[vspline] 32/72: worked on eval.h; now have specialized code for NN and linear interpolation inside class evaluator, which made my handcoded interpolators in pv obsolete. Also added a new mapping mode fo splines made with REFLECT bcs which don't actually need the reflection and can be evaluated RAW. The new mapping mode RRAW takes care of the brace which may be widened.

Sun Jul 2 09:02:40 UTC 2017

This is an automated email from the git hooks/post-receive script.
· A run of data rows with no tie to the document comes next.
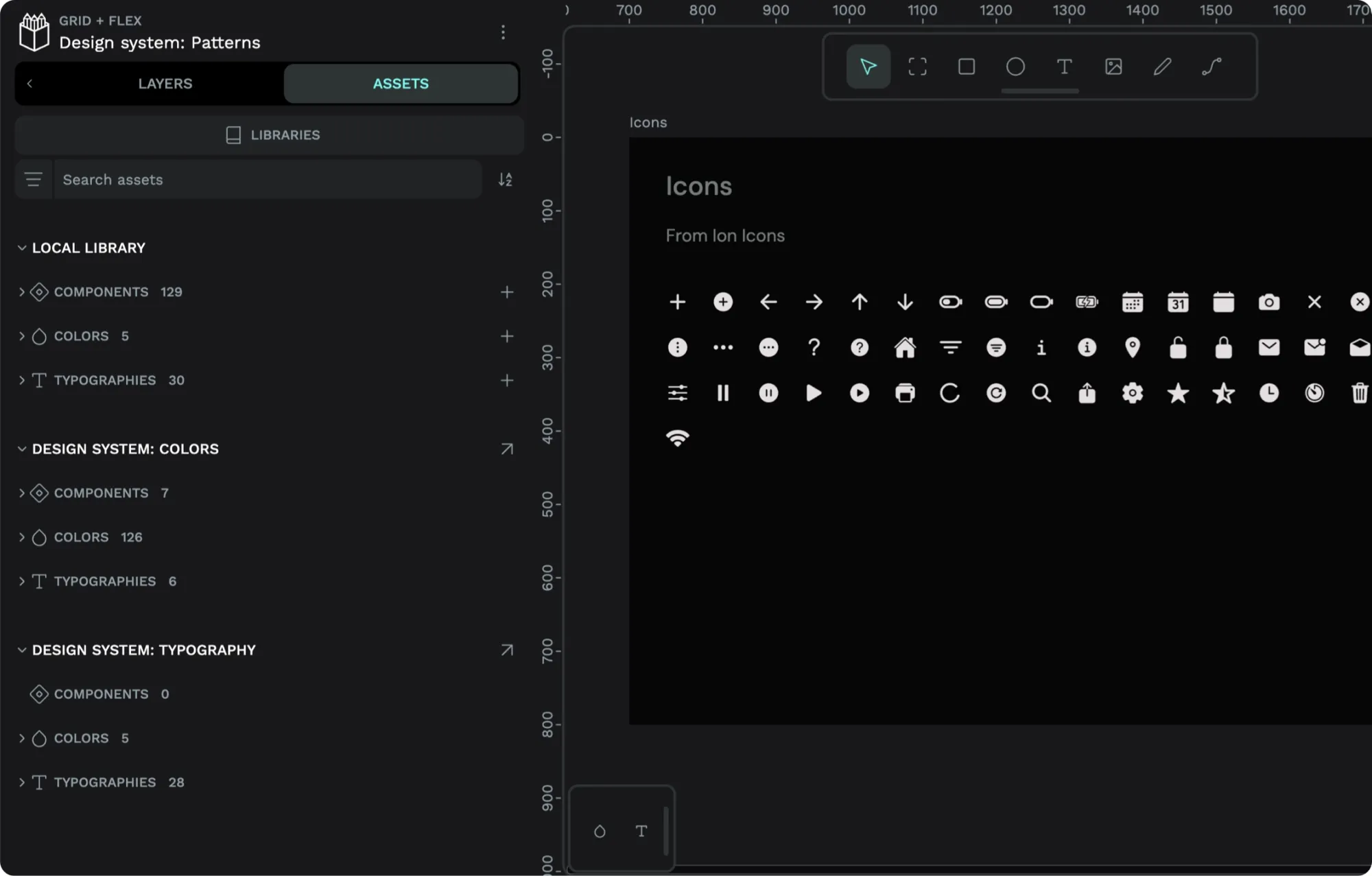
Task: Select the text tool in toolbar
Action: pos(1064,66)
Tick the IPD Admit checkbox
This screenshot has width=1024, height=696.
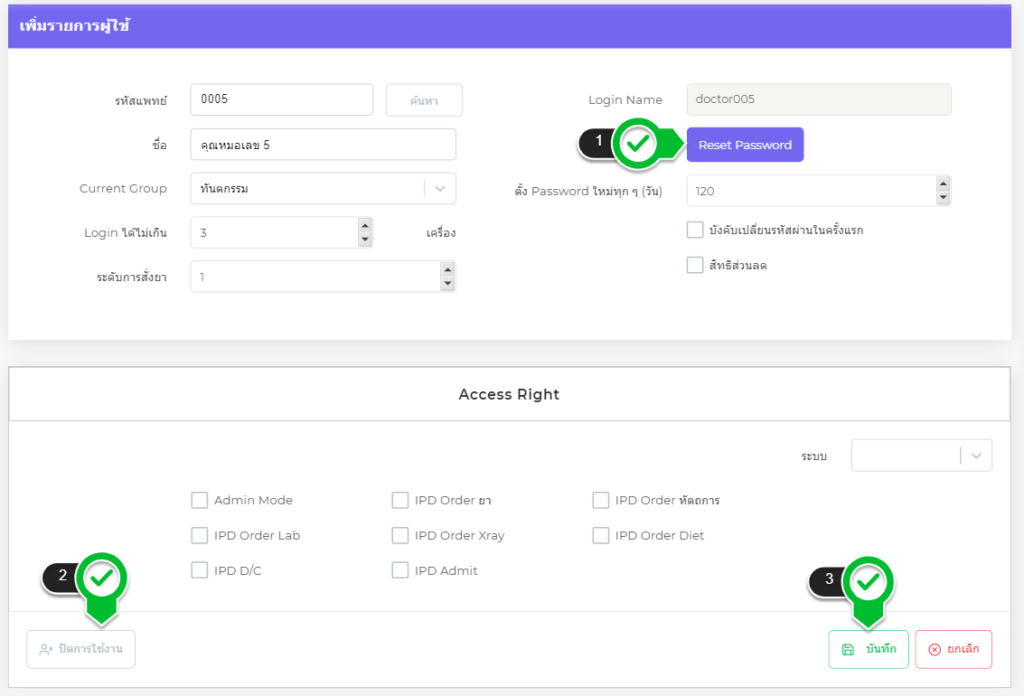[400, 570]
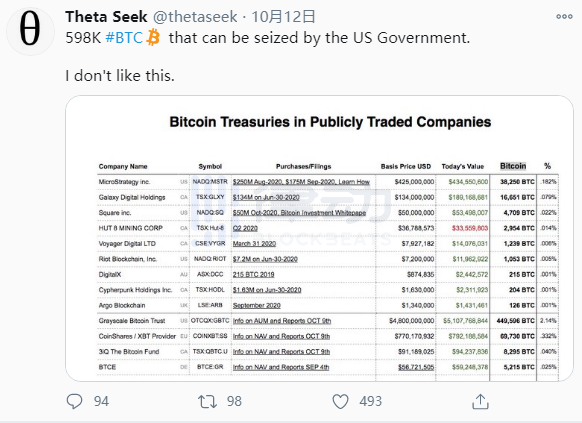This screenshot has height=423, width=582.
Task: Like the tweet with the heart icon
Action: pos(340,401)
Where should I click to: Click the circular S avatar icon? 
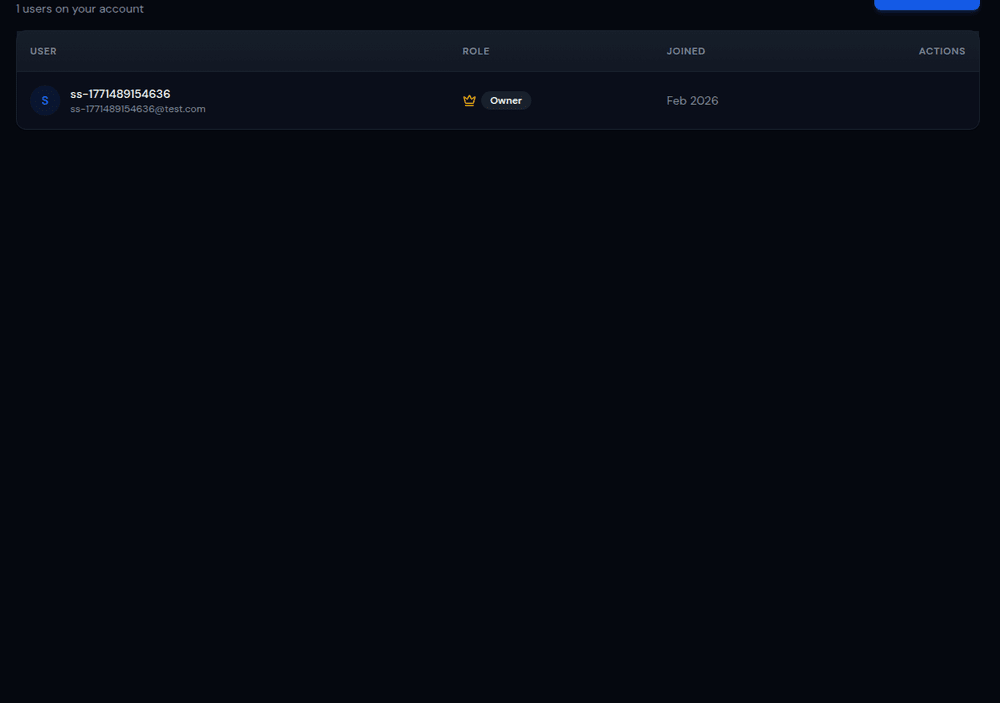coord(45,101)
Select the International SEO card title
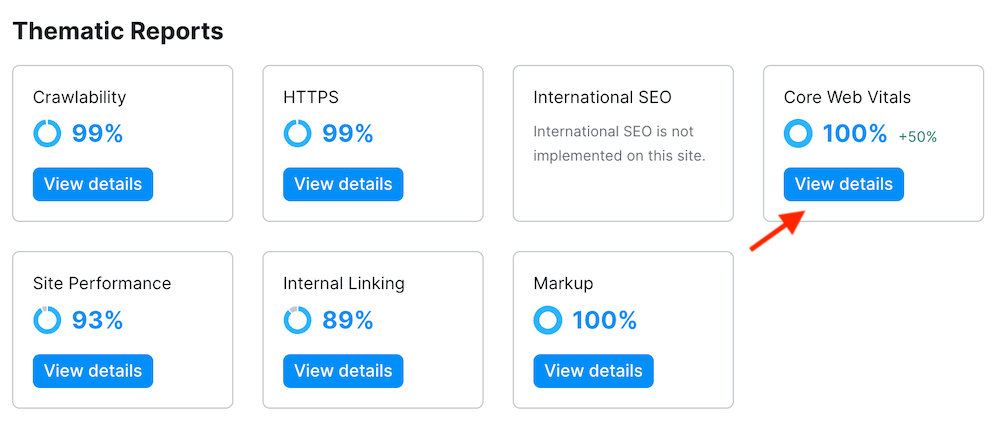This screenshot has height=439, width=1000. (602, 97)
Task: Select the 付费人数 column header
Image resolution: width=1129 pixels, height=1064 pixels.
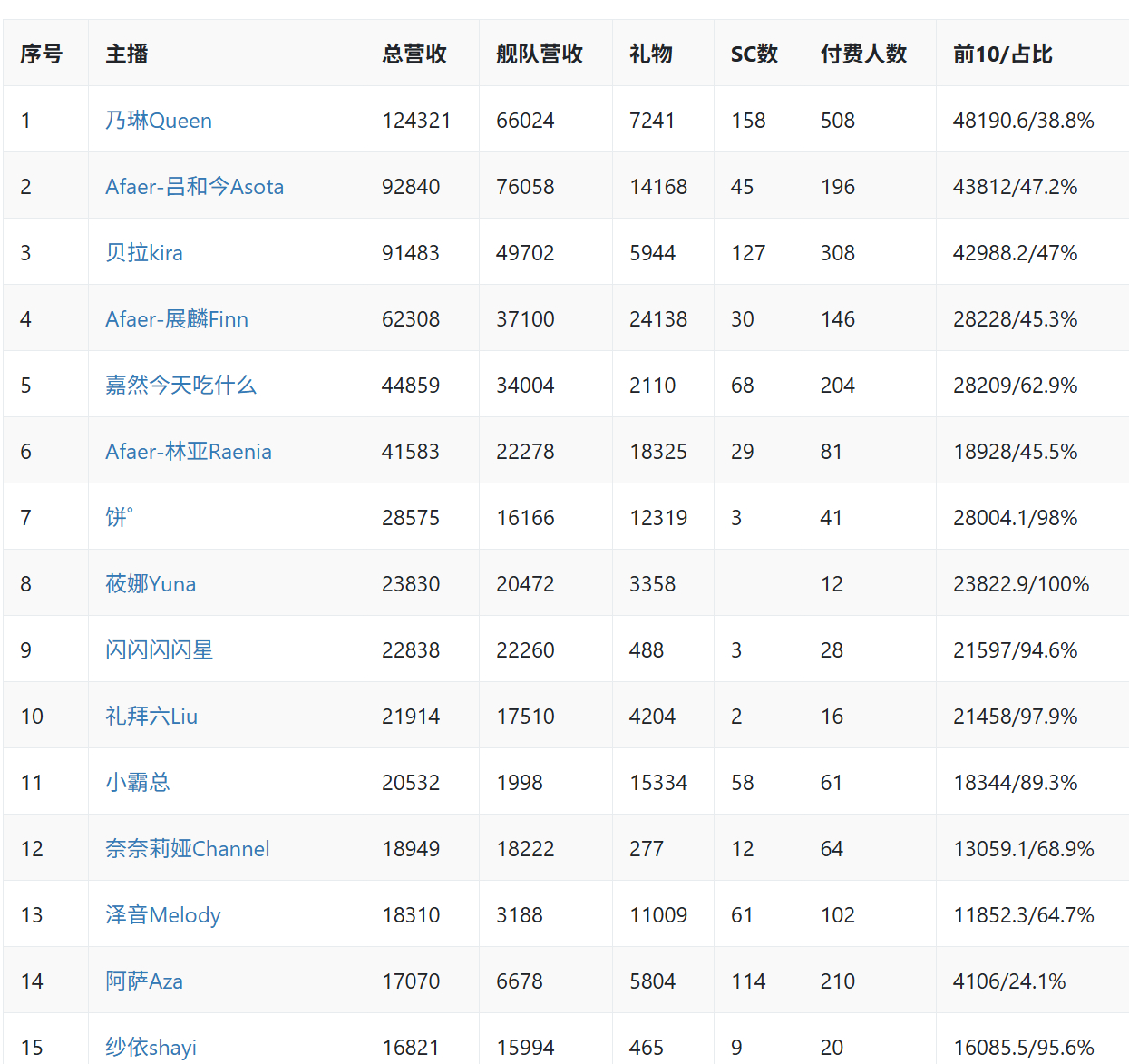Action: (863, 54)
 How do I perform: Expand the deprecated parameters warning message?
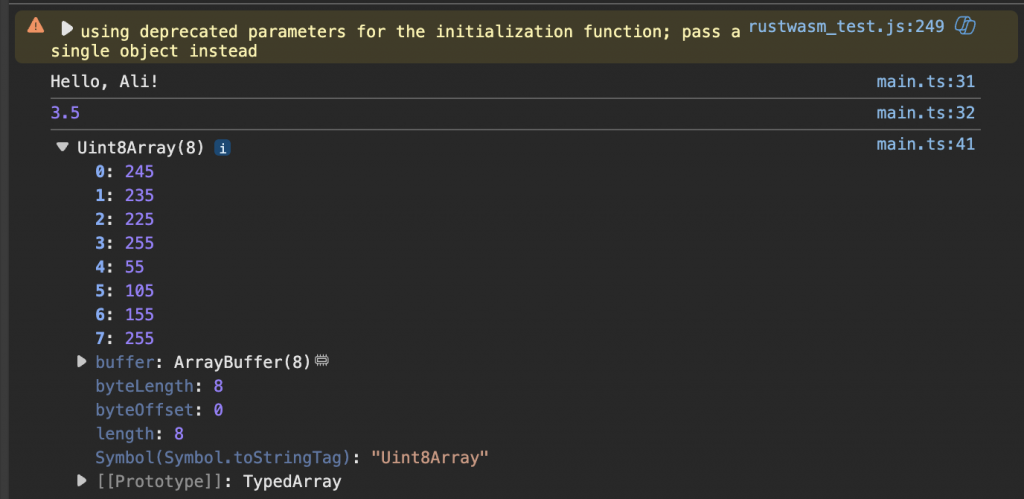tap(68, 29)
kfj-guest pushed a commit to branch master
in repository vspline.

commit 188fd4181e62fff596e4d0e6a9c42c219ff01d39
Author: Kay F. Jahnke <kfjahnke at gmail.com>
Date:   Mon Feb 6 11:50:30 2017 +0100

    worked on eval.h; now have specialized code for NN and linear interpolation
    inside class evaluator, which made my handcoded interpolators in pv obsolete.
    Also added a new mapping mode fo splines made with REFLECT bcs which don't
    actually need the reflection and can be evaluated RAW. The new mapping mode
    RRAW takes care of the brace which may be widened.
---
 common.h  |   6 +-
 eval.h    | 204 +++++++++++++++++++++++++++++++++++++++++++++++++++-----------
 mapping.h |  50 ++++++++++++++-
 3 files changed, 220 insertions(+), 40 deletions(-)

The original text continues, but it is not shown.